La selezione della classe politica

C’è un comune sentire, pur con gradazioni diverse nei vari contesti nazionali, che i politici non siano esattamente il meglio di ciò che la società possa offrire. Da qui, una sostanziale delegittimazione della classe politica, che di certo non giova alle istituzioni collettive, all’azione di governo e alla coesione della comunità.

Ma delle due l’una: o è strutturalmente impossibile avere i migliori come politici, e allora tanto vale smettere di lamentarsene; oppure, se lo si ritiene possibile, sarebbe il caso di mettere mano a quelle condizioni che portano alla presunta selezione avversa.

Alla prima opzione aderisce, in fondo, la teoria dell’elettore mediano di Duncan Black e tutte le altre opinioni che ritengono che i politici non siano altro che lo specchio della società, non il risultato di una selezione avversa.

Anche senza abbandonare l’idea che, forse, non si tratti di una vera e propria selezione avversa, domandarsi che cosa può motivare le persone, specialmente quelle che potrebbero essere più utili al bene collettivo, a mettersi a disposizione per una carica pubblica può portare a risultati interessanti.

Il tema non è certo nuovo. Platone partiva dall’assunto che i filosofi, quelli che secondo lui (ma diceva che fosse la natura stessa a evidenziarlo) erano i più titolati ad assumere compiti di governo, non avevano alcuna voglia di governare. Le lotte per il potere, che mettevano a rischio la stabilità e il benessere dei cittadini, erano la dimostrazione che non fossero proprio i migliori ad occupare posizioni di governo. C’era, dunque, spazio per riforme che aiutassero a costruire la “città giusta”.

Nella città giusta, appunto, sarebbero dovuti essere i filosofi a governare. Ma questi avrebbero di gran lunga preferito dedicarsi alla filosofia piuttosto che al governo. Che cosa, dunque, li avrebbe potuti spingere a mettersi al servizio del bene della comunità?

Innanzitutto, un filosofo avrebbe riconosciuto l’attività di governo come attività a beneficio dei governati e non dei governanti. Se la si assimilasse ad altri mestieri, che portano beneficio ai destinatari, ma prevedono in cambio una remunerazione per chi li esercita, sarebbe da pensare ad una remunerazione anche per i politici. Però, nel dialogo “Repubblica”, Socrate giunge alla conclusione che i buoni governanti non accetterebbero mai di governare in cambio di una remunerazione.
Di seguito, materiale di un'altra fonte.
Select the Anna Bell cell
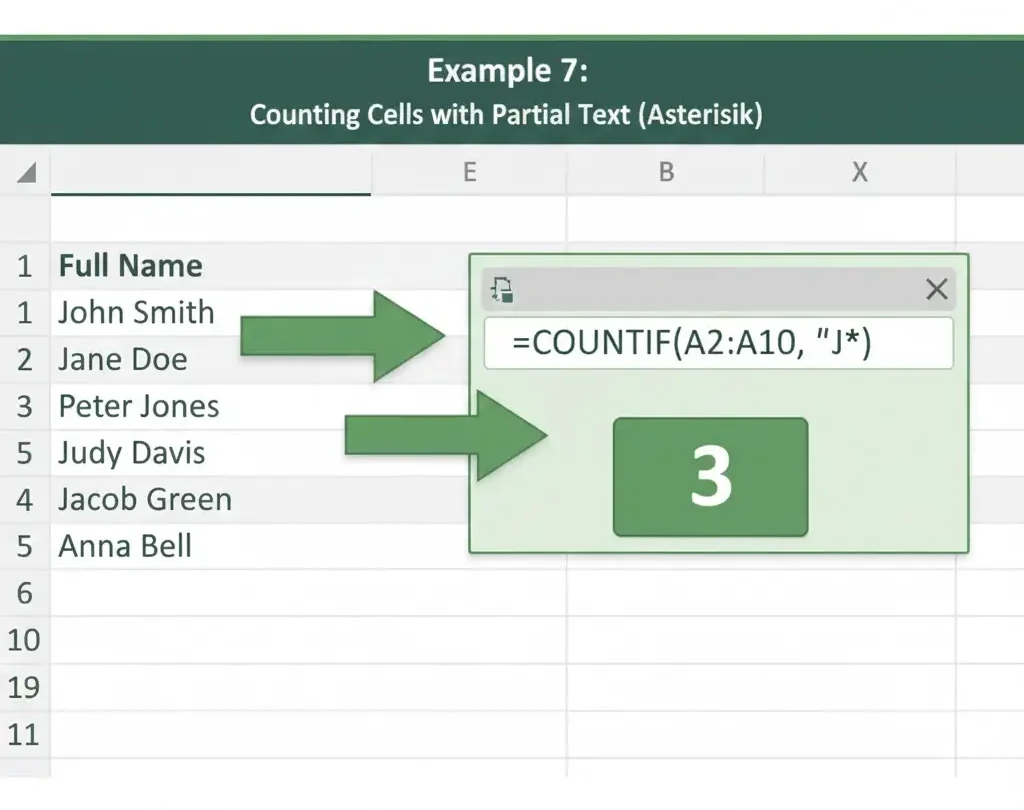The image size is (1024, 810). coord(125,546)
Semmai, in prima battuta essi sentirebbero la costrizione esercitata dal resto della società a che si assumano l’onere di governare. In più sarebbero anch’essi interessati ad evitare la punizione di essere governati da persone inadeguate.

Accanto a queste motivazioni, non è da dimenticare il senso di giustizia. La giustizia, secondo Platone, è insita nella natura. Una società è giusta quando ognuno occupa il posto che gli spetta in base alle sue naturali attitudini. I saggi filosofi non possono non riconoscere quale sia il ruolo sociale che spetta loro. D’altro canto, anche gli altri cittadini avranno maturato quella virtù della sphrosyne che invita a riconoscere autorità proprio ai filosofi e obbedire alle loro decisioni per il bene di tutti. Con loro alla guida, la città fiorirebbe portando benefici a tutti. Soprattutto, altre persone avrebbero a loro volta la possibilità di maturare come filosofi.
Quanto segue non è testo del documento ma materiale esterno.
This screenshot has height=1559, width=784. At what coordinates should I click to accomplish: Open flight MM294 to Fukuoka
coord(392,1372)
In quanto parte della comunità, che ha una funzione educante centrale, i filosofi riconoscerebbero che molto del loro sapere deriva proprio dalla comunità di cui sono parte o dalle condizioni favorevoli che essa ha saputo creare. Quindi, sia per assicurare il meglio alla comunità, sia per ricambiare i benefici ricevuti dall’esserne parte, i filosofi si sentiranno costretti a servirla in qualità di governanti.

Platone dipinge una situazione davvero ideale. Però non si può negare che molte volte, le persone che riterremmo più adatte a sedere negli organi decisionali pubblici si guardano bene dal candidarsi. Forse anche per loro sarebbe necessaria una “chiamata in causa”, una richiesta esplicita a farsi avanti, con cui si riconoscerebbe che sarebbero loro i più adatti al compito.

Sarebbe un modo per invertire la dinamica elettorale che più spesso anima la scelta dei governanti: una fiera delle vanità, dove si millantano anche competenze che non si hanno, promesse che non si sa nemmeno lontanamente come realizzare, al solo scopo di ottenere il potere.

Se, invece, la tornata elettorale iniziasse con una chiamata, personale e accorata, dei migliori affinché si assumano l’onere del governare, a cominciare dal sottoporsi al giudizio elettorale, forse si arriverebbe a soluzioni più vicine agli esiti auspicati da Platone.

Un piccolo suggerimento ai partiti.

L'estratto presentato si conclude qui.